Speedrun et Révolution : Rencontre avec RealMyop de Speed Game (Partie 2)

Christophe Foltzer | 25 octobre 2015
Christophe Foltzer | 25 octobre 2015

RealMyop, co-créateur et co-animateur de l'émission Speed Game sur jeuxvideo.com, nous avait laissé sur une terrible révélation : En décembre, toutes les émissions du Nesblog disparaitront du site de Webedia suite à une nouvelle politique interne et une course aux chiffres. Mais il reste encore beaucoup de choses à dire. Suite et fin de cet entretien exceptionnel.

 

En parallèle de tout ça,  les Youtubeurs Norman, Cyprien et Squeezie arrivent sur GamingLive, la Webtv de jeuxvideo.com…

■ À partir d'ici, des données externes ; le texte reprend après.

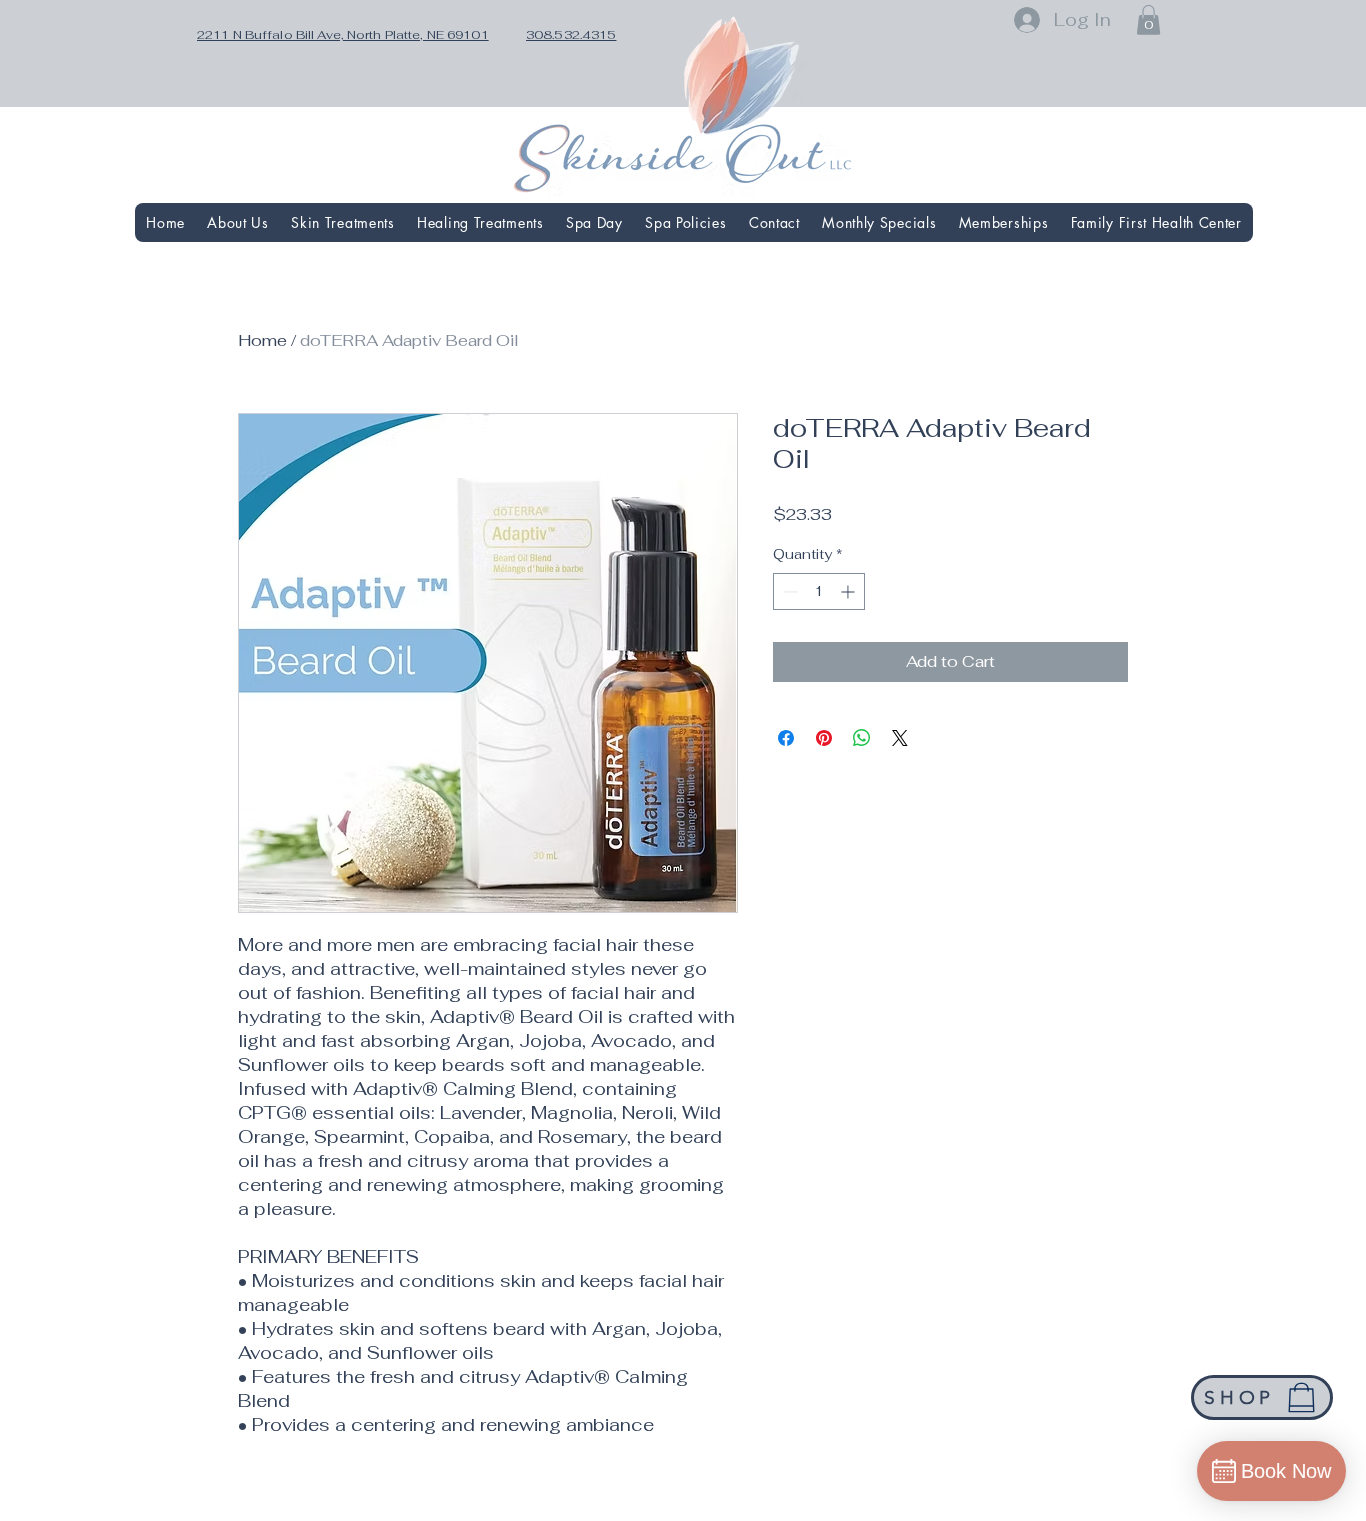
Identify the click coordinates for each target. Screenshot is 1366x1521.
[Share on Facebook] (786, 738)
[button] (1148, 20)
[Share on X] (900, 738)
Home (262, 340)
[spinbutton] (819, 591)
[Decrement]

C’est un petit peu différent. Webedia a juste racheté Mixicom (ndlr : la régie publicitaire qui gère ces trois Youtubeurs). Cela ne veut pas dire qu’ils vont être automatiquement sur jeuxvideo.com. C’est possible, mais moi je les vois plutôt faire des opé spé un peu dégueulasses sur des gros cartons en mode : « Hey regarde, il faut à tout prix acheter ce jeu-là parce que c’est le meilleur du monde ! » Ils ne viendront pas participer à la Webtv plus que ça, ils ne sont là que pour les gros évènements où il y a du pognon et ils ne viendront pas faire des trucs par passion ou pour s’amuser avec les copains, c’est une évidence.

 

 

Tout cela nous ramène au problème du financement de la création sur Internet.

Il y a peu de solutions qui existent mais il y en a plein de possibles. La première, c’est les revenus publicitaires qui demandent de faire beaucoup de vues et qui exigent de suivre l’inflation de Youtube : plus il y a de vidéos disponibles et moins le prix des pubs est gros, donc il faut suivre le rythme pour rester ne serait-ce qu’à des revenus identiques. Il faut donc faire plus de vues pour gagner autant. C’est un gros problème parce qu’on sait très bien ce que donne de ce genre de mécaniques, c’est comme la télé privée : tu vas faire ce qui marche. Il suffit de voir ce qu’était TF1 il y a 30 ans et ce que c’est devenu maintenant, le passage du public au privé a tout changé et on se retrouve avec de la télé-réalité, des émissions bien putassières, des journalistes qui font du sensationnalisme ou divertissement, de l’infotainment comme ils disent, ce que fait très bien PurePeople d’ailleurs. Le groupe Webedia est un spécialiste de l’infotainment… On arrive à « l’important c’est les statistiques » et il faut faire des vues. Il n’y a plus que l’audience qui compte. Audience qui se fait aussi grappiller dans ce genre de chaines par d’autres chaines encore pires : c’est pas forcément parce que les gens sont partis regarder Arte que TF1 baisse, c’est parce qu’ils sont partis regarder W9 et NRJ12. On sait très bien à quoi mène ce genre d’actions, à la pauvreté de la création à la télévision et pour l’instant c’est un peu le seul modèle qui existe avec le modèle Canal +, le modèle payant.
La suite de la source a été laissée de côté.